Okay. I confess. I’m confused.
Time magazine has an online article right now about a guy who was convicted for rape.
No biggee, right? Happens every day. The twist here is that the woman consented to sex. After sex started, she changed her mind and asked him to stop.
The accuser and the defendant agree that after he began to penetrate her and she wanted him to stop, he did so within a matter of seconds and did not climax. — Jennie Lee-St. John, A Time Limit on Rape (February 1, 2007) Time, in parternship with CNN.
That’s the part that confuses me. Both parties indicate that the boy stopped within seconds of being asked to stop.
I did a quick Internet search after writing that last paragraph, because, as I said, it just didn’t make sense. As Paul Harvey used to say, “And now……….the rest of the story….”

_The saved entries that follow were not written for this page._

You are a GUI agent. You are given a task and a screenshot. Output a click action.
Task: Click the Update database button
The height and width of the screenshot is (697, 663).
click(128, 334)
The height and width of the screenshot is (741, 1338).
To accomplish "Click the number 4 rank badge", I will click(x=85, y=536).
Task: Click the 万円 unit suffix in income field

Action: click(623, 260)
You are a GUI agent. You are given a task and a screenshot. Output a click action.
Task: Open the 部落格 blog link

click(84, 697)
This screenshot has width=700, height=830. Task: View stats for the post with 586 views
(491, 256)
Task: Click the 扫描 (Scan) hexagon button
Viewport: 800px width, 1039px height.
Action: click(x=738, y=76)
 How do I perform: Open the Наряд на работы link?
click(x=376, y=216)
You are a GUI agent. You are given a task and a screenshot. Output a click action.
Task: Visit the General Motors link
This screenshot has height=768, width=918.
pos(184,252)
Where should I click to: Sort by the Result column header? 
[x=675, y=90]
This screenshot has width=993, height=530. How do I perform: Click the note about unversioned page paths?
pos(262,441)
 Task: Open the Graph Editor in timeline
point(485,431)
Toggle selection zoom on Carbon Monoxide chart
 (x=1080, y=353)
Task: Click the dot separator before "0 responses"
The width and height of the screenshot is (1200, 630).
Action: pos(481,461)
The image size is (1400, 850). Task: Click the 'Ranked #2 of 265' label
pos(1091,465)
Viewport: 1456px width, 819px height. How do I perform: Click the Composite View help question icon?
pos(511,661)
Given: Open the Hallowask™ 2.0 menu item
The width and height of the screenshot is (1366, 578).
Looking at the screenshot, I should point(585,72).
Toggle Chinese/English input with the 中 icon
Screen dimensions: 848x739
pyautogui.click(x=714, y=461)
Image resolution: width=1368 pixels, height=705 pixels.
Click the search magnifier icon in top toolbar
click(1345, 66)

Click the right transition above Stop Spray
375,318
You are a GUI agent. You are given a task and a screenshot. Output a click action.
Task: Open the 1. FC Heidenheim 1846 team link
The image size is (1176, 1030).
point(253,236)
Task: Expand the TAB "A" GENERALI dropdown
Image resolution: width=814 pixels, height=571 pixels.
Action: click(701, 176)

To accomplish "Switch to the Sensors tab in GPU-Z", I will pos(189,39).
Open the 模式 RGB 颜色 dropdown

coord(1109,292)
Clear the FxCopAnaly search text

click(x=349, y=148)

Apparently the boy — yep, boy; he’s 16 years old, convicted of first-degree rape — and the 18-year-old girl engaged in consensual sex. The girl says she agreed to have sex if he would stop when she asked him to stop. So apparently, he started trying to have sex with her. She says she asked him to stop; he says he did not hear that, but that she “sat up” and he took that as a sign that he was supposed to stop, and did.
Part of the problem here is that apparently another boy was involved earlier, but had left the scene. That first boy did rape the girl and later entered a guilty plea. So as to the second boy, the initial “consent” may have felt, at least to the girl-woman involved, as not really a consent.
Still…16 years old, thinks he’s having consensual sex (and, remember, the woman did not deny this on the stand), stops when he’s told and now he gets first-degree rape. In some states, that’s a really long prison term. And, of course, you have to register as a sex offender.